Pasolini démystifie ici la légende de l'antifascisme, qui sert selon lui à dissimuler le fascisme véritable, celui de la société de consommation qui conduit à la destruction des valeurs et des identités populaires et qui coule tous les individus selon le seul modèle bourgeois. Un processus d'acculturation que l'auteur explique et démonte formidablement bien, non sans mélancolie, à travers sa très belle et convaincante métaphore de la "disparition des lucioles" (avant, pendant, et après)
Et comme il est strictement impossible de soupçonner l'auteur d'être réactionnaire (connu pour ses penchants scandaleux) ou nationaliste (il est issu de l'ultra-gauche italienne), son analyse est d'autant plus brillante, et surtout étonnement d'actualité. A travers moult exemples et sujets de société, c'est le gauchisme libertaire qui en prend pour son grade, de même que la religion de la tolérance (une fausse tolérance, souhaitée par le haut et non conquise par le bas, comme l'explique très bien l'auteur).

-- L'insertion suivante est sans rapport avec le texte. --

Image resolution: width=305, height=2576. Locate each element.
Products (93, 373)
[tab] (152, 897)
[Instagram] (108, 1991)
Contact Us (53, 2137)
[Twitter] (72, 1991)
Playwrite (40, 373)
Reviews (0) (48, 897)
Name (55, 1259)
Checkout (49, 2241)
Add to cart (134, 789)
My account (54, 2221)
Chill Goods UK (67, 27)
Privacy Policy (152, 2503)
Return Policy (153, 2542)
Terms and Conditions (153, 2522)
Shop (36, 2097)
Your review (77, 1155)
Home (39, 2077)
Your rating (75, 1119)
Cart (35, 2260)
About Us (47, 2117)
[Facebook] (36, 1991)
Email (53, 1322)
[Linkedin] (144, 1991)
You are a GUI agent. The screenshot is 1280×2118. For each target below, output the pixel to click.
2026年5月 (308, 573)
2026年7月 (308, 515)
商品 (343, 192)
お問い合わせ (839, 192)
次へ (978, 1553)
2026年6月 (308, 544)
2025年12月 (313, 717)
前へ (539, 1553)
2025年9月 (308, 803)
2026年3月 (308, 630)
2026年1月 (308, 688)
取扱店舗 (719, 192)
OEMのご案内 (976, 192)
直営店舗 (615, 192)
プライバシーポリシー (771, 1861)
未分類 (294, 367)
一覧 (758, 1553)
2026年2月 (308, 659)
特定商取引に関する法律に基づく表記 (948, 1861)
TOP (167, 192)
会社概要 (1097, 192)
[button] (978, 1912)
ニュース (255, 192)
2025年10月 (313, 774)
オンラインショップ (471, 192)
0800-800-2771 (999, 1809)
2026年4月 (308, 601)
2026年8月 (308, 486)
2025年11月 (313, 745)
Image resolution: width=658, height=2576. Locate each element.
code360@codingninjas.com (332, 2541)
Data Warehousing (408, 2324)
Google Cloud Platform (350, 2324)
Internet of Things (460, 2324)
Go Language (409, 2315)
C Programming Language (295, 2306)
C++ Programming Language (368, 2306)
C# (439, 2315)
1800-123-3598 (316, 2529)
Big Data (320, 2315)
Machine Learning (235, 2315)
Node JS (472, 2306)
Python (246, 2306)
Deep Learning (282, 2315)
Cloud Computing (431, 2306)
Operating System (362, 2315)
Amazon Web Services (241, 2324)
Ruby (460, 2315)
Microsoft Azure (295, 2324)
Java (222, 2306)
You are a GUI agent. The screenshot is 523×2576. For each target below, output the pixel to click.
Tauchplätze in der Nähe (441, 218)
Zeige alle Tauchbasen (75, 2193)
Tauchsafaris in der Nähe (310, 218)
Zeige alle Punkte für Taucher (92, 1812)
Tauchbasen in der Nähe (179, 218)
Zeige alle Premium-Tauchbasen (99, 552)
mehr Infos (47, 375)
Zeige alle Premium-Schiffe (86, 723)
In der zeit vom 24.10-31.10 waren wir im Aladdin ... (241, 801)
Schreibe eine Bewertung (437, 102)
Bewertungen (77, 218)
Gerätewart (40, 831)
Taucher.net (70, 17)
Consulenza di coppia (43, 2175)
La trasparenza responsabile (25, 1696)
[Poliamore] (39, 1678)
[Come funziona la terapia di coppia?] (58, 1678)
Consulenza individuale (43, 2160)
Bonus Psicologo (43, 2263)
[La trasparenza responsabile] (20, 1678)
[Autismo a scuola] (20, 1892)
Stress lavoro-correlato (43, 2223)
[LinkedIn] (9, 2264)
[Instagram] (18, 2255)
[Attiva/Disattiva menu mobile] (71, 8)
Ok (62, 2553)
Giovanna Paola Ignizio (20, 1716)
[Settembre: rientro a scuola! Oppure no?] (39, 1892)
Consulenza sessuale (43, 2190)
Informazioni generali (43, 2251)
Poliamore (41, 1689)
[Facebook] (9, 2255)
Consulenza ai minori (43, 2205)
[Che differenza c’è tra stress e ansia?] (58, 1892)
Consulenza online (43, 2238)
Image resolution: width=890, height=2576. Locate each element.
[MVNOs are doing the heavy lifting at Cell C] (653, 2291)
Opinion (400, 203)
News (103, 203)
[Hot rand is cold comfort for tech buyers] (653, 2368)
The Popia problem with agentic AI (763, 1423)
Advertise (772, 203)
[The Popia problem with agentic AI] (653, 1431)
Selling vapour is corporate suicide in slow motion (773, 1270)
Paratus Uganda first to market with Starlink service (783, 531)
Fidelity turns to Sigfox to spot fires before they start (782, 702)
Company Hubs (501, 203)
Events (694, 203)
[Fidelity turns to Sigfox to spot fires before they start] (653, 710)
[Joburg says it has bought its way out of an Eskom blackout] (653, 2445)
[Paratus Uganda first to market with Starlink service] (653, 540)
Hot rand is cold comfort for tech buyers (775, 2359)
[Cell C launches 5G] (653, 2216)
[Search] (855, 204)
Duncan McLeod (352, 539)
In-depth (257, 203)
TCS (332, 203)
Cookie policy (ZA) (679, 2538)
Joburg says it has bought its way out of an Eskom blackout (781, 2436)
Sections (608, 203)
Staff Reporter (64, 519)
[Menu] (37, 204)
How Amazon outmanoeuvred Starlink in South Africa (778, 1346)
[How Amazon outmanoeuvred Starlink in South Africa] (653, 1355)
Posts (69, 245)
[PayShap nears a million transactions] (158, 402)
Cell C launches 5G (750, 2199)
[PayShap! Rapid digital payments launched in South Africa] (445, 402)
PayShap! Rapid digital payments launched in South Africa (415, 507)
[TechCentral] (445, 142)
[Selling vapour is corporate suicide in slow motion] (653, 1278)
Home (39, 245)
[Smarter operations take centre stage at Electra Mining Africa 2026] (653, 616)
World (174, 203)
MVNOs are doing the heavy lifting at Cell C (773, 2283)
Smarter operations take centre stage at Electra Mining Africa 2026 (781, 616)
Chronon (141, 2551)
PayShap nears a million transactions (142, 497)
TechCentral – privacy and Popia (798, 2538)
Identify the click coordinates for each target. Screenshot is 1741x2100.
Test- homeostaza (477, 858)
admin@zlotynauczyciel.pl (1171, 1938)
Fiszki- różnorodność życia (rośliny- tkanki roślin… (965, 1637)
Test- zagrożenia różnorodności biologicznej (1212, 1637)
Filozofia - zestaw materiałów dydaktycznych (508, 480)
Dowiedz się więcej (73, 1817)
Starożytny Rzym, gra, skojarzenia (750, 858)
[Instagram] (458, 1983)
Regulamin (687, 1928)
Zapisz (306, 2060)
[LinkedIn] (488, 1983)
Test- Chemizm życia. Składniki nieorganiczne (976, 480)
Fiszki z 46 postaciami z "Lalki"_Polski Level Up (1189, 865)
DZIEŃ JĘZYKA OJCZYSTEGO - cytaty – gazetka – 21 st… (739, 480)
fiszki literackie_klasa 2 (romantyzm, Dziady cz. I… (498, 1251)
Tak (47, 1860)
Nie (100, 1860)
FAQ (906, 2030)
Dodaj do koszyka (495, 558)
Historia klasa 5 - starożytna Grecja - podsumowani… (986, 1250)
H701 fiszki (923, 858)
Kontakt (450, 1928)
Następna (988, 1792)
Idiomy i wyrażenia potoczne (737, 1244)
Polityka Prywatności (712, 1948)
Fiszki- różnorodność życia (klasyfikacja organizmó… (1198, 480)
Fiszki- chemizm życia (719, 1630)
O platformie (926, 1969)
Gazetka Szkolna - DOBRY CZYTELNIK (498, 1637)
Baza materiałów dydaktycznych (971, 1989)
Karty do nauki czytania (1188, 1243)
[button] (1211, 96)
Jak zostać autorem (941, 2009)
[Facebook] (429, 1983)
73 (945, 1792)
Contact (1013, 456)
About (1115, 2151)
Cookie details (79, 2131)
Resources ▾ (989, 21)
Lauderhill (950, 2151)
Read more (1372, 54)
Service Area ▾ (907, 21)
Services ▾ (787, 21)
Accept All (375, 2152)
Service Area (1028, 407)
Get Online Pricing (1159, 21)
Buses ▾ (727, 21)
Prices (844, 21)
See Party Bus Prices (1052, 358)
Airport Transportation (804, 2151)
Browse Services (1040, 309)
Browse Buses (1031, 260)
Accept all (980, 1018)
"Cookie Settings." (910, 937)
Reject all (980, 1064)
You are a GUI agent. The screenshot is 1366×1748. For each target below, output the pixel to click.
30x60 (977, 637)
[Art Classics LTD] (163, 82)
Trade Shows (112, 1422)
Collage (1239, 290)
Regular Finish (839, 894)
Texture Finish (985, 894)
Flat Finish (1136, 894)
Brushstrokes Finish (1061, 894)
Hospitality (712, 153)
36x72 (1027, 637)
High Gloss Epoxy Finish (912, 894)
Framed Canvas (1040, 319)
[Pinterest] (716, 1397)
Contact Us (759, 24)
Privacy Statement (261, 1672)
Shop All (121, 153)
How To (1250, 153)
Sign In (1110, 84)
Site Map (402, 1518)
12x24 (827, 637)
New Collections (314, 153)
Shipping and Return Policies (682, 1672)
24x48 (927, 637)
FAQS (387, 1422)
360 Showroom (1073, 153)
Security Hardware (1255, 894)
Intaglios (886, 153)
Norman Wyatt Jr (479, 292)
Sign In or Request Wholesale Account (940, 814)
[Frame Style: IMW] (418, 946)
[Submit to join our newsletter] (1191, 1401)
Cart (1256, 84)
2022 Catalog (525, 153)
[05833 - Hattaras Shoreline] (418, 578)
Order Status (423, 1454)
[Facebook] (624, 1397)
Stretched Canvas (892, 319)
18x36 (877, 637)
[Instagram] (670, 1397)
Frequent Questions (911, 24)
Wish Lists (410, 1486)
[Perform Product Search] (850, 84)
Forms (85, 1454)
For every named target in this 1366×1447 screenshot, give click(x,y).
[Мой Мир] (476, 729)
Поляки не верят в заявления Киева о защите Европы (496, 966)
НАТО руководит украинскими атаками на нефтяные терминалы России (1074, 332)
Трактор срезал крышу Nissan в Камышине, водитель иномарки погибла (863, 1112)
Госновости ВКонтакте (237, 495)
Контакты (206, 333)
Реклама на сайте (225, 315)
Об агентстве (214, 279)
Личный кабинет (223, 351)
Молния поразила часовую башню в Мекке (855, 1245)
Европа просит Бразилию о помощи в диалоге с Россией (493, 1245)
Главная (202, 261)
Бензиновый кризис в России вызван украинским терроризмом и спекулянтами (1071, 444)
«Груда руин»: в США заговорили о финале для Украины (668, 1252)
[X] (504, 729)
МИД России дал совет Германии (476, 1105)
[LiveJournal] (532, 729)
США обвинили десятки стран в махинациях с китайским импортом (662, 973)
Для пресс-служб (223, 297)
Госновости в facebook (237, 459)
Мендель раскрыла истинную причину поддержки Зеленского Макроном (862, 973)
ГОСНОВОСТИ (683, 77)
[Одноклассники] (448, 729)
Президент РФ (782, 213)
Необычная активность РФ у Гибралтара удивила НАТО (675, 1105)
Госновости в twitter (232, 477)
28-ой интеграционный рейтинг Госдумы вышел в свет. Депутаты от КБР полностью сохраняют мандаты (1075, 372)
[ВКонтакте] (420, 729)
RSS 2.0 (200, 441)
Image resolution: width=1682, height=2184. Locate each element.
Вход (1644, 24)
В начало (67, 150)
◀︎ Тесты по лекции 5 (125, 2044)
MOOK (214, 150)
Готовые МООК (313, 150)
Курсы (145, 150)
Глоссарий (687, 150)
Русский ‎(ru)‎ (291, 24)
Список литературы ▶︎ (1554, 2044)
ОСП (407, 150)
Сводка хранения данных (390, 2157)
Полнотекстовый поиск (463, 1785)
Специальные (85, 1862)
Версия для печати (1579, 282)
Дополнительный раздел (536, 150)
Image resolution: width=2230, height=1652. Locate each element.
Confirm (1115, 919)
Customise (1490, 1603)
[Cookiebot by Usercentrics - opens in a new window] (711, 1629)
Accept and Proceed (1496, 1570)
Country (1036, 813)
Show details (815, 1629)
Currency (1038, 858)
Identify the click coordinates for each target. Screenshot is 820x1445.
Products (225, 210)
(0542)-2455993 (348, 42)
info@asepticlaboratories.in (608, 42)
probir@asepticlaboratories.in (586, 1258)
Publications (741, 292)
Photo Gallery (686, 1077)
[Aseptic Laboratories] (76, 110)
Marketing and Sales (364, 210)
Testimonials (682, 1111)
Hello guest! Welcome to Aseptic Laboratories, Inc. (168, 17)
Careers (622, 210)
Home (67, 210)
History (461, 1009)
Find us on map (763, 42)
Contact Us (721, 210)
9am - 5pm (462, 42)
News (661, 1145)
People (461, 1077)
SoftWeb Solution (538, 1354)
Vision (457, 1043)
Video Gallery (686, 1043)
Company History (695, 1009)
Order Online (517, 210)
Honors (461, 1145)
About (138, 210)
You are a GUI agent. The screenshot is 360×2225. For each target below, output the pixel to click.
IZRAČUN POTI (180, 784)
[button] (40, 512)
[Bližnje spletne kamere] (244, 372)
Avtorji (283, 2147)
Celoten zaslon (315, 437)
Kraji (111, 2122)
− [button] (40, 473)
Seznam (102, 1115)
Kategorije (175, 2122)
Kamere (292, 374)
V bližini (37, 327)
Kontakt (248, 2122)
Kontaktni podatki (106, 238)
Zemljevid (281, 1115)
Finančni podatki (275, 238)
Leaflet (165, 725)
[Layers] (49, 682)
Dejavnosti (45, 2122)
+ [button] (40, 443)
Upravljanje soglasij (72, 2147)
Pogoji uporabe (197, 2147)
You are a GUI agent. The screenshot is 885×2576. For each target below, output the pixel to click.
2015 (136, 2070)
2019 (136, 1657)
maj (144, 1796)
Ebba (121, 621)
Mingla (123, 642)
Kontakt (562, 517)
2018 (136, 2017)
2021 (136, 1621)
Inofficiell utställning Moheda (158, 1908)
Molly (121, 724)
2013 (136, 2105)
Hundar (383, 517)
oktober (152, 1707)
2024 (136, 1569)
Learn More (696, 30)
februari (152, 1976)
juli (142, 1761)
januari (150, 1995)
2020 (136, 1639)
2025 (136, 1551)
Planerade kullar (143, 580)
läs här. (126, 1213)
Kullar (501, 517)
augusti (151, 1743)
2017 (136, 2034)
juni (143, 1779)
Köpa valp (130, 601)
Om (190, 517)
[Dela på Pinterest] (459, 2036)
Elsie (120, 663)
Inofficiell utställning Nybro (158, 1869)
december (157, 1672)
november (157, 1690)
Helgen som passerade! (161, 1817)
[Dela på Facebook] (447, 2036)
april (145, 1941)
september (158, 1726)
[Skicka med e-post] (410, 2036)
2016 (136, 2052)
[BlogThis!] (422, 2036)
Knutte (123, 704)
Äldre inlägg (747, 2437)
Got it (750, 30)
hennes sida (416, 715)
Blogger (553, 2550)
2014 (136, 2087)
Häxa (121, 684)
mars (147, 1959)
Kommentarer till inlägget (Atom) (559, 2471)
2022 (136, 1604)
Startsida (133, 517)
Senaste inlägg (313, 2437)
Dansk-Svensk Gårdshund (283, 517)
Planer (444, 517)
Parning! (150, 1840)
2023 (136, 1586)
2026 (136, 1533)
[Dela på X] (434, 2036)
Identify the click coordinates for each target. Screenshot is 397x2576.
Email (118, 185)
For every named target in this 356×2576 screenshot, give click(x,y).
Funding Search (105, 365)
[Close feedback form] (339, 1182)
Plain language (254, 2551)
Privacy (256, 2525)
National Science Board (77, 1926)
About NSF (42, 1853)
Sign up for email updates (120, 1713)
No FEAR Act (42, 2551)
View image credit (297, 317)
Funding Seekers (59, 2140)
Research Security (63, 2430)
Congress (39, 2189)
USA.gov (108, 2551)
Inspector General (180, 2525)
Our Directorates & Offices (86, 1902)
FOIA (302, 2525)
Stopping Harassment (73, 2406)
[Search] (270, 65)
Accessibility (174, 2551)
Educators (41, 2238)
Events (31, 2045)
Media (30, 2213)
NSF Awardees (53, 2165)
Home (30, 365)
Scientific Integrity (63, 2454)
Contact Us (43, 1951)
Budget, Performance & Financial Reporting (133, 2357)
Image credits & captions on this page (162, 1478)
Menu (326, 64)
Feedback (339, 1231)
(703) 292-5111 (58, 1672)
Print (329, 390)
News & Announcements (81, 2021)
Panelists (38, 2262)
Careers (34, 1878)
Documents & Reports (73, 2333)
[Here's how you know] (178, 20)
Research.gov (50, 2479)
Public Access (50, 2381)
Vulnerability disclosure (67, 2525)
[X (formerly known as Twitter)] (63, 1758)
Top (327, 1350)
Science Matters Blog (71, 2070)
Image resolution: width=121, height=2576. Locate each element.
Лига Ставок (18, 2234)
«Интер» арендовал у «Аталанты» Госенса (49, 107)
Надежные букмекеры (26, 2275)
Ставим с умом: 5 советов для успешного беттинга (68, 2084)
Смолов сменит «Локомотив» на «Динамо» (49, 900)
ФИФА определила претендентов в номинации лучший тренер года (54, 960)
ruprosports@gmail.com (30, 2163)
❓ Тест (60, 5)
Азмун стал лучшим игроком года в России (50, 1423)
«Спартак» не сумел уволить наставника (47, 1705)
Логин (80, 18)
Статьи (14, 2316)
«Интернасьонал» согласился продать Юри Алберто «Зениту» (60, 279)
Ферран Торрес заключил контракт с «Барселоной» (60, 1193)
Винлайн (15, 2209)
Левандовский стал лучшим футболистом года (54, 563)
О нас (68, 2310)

Il en résulte un ouvrage qui n'aurait besoin que de bien peu de mises à jour pour être entièrement pertinent à l'égard de notre société contemporaine... dommage simplement que certains faits commentés appartiennent entièrement au contexte historique de l'époque, ce qui ferme un peu les angles de réflexion et demande surtout au lecteur de se documenter pour extraire tout le génie et la subversion contenus dans le propos de Pasolini.